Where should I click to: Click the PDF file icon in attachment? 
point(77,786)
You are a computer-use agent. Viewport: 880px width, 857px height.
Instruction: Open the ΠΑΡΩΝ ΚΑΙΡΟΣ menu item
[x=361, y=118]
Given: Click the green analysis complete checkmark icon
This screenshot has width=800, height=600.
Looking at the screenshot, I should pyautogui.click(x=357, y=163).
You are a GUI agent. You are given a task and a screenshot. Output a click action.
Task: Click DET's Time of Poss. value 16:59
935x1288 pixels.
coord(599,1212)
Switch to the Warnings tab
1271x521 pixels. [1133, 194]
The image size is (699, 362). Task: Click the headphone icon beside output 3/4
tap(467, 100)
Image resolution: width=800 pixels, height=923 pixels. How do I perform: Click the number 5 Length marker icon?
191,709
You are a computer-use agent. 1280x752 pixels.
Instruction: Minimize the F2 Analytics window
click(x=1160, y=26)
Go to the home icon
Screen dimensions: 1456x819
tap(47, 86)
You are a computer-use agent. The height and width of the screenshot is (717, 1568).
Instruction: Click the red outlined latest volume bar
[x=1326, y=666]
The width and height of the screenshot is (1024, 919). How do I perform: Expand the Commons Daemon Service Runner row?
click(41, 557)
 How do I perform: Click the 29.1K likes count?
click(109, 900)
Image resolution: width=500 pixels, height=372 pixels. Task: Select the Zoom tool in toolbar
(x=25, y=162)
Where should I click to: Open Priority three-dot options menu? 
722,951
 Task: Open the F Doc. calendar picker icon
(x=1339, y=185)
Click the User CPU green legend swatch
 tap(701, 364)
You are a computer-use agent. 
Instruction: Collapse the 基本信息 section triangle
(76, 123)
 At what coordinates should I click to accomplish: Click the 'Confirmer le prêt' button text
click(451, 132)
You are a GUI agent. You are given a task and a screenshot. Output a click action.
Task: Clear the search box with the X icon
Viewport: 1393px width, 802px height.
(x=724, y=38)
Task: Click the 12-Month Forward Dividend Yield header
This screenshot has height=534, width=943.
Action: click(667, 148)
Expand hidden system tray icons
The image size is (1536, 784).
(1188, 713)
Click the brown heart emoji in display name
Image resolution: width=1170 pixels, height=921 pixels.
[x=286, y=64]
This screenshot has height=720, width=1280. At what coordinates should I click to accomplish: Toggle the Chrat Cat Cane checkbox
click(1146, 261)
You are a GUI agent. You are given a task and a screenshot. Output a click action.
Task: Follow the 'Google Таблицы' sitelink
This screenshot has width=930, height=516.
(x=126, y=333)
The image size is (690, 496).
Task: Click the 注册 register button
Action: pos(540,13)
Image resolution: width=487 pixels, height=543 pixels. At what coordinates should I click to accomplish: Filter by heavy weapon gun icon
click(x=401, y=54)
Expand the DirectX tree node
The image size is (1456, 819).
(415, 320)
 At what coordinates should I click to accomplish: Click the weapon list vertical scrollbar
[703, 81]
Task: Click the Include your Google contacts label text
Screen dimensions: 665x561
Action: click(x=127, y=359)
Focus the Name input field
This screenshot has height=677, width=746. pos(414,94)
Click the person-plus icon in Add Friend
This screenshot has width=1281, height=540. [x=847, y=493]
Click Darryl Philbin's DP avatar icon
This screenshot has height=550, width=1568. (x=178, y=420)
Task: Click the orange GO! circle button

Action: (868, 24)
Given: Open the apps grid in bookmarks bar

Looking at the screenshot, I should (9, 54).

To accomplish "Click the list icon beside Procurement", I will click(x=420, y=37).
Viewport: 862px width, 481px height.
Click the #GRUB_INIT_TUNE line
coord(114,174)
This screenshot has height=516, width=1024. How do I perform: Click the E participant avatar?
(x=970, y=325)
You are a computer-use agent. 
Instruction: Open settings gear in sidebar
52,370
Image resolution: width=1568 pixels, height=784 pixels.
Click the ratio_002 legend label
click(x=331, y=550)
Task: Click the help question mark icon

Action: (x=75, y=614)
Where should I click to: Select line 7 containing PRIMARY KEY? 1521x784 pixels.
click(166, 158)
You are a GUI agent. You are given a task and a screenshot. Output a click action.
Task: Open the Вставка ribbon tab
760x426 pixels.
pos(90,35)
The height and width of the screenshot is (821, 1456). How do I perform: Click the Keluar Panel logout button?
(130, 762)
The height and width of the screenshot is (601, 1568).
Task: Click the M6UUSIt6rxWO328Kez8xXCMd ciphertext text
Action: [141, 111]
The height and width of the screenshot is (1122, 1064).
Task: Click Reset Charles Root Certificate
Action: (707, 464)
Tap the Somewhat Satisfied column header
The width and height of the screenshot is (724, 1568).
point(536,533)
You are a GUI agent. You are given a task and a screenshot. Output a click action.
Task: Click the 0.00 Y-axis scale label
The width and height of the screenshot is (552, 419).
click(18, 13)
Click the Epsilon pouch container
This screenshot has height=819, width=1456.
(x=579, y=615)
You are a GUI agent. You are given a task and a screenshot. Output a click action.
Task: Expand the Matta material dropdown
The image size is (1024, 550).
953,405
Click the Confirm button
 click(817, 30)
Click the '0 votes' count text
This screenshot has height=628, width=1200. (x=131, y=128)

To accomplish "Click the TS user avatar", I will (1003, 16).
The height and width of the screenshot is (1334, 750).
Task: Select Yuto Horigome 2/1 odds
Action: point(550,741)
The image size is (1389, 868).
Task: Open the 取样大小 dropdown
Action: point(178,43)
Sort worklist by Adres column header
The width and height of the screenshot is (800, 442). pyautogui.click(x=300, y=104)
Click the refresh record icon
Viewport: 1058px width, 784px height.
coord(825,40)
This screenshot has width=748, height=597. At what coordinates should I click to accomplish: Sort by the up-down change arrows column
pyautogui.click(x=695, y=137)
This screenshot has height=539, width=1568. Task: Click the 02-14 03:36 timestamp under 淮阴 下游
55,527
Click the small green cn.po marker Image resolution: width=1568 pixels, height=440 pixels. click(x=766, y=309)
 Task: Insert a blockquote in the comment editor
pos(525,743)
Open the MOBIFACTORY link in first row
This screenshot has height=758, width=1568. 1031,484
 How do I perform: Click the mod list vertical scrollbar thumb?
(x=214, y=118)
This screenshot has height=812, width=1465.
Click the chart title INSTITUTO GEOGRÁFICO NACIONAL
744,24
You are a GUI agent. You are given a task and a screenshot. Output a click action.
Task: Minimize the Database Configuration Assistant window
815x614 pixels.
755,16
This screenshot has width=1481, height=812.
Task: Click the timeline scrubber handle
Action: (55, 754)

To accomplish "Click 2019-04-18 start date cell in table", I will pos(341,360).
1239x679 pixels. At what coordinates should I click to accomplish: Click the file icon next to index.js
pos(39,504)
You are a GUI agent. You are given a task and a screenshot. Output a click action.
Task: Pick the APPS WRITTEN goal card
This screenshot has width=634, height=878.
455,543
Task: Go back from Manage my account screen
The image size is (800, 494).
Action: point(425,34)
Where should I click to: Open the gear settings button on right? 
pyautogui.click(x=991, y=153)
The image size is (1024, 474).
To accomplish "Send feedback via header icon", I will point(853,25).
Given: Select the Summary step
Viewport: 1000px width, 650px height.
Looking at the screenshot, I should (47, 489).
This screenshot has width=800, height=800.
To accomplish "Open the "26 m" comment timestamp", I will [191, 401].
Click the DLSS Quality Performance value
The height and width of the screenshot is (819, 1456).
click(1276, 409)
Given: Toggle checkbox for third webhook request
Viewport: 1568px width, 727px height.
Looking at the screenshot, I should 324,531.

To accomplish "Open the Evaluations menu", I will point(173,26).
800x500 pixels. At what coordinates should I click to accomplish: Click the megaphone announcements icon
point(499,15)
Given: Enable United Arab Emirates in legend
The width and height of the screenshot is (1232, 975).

--------------------

The exercise
Can you swap "DirectX" for "Direct3D" in the material and write out again only the lines from the one containing "Image resolution: width=487" through the one containing "Action: (707, 464)", leaving everything else unchanged?

Written response
Image resolution: width=487 pixels, height=543 pixels. At what coordinates should I click to accomplish: Filter by heavy weapon gun icon
click(x=401, y=54)
Expand the Direct3D tree node
The image size is (1456, 819).
(415, 320)
 At what coordinates should I click to accomplish: Click the weapon list vertical scrollbar
[703, 81]
Task: Click the Include your Google contacts label text
Screen dimensions: 665x561
Action: click(x=127, y=359)
Focus the Name input field
This screenshot has height=677, width=746. pos(414,94)
Click the person-plus icon in Add Friend
This screenshot has width=1281, height=540. [x=847, y=493]
Click Darryl Philbin's DP avatar icon
This screenshot has height=550, width=1568. (x=178, y=420)
Task: Click the orange GO! circle button

Action: (868, 24)
Given: Open the apps grid in bookmarks bar

Looking at the screenshot, I should (9, 54).

To accomplish "Click the list icon beside Procurement", I will click(x=420, y=37).
Viewport: 862px width, 481px height.
Click the #GRUB_INIT_TUNE line
coord(114,174)
This screenshot has height=516, width=1024. How do I perform: Click the E participant avatar?
(x=970, y=325)
You are a computer-use agent. 
Instruction: Open settings gear in sidebar
52,370
Image resolution: width=1568 pixels, height=784 pixels.
Click the ratio_002 legend label
click(x=331, y=550)
Task: Click the help question mark icon

Action: (x=75, y=614)
Where should I click to: Select line 7 containing PRIMARY KEY? 1521x784 pixels.
click(166, 158)
You are a GUI agent. You are given a task and a screenshot. Output a click action.
Task: Open the Вставка ribbon tab
760x426 pixels.
pos(90,35)
The height and width of the screenshot is (821, 1456). How do I perform: Click the Keluar Panel logout button?
(130, 762)
The height and width of the screenshot is (601, 1568).
Task: Click the M6UUSIt6rxWO328Kez8xXCMd ciphertext text
Action: [141, 111]
The height and width of the screenshot is (1122, 1064).
Task: Click Reset Charles Root Certificate
Action: (707, 464)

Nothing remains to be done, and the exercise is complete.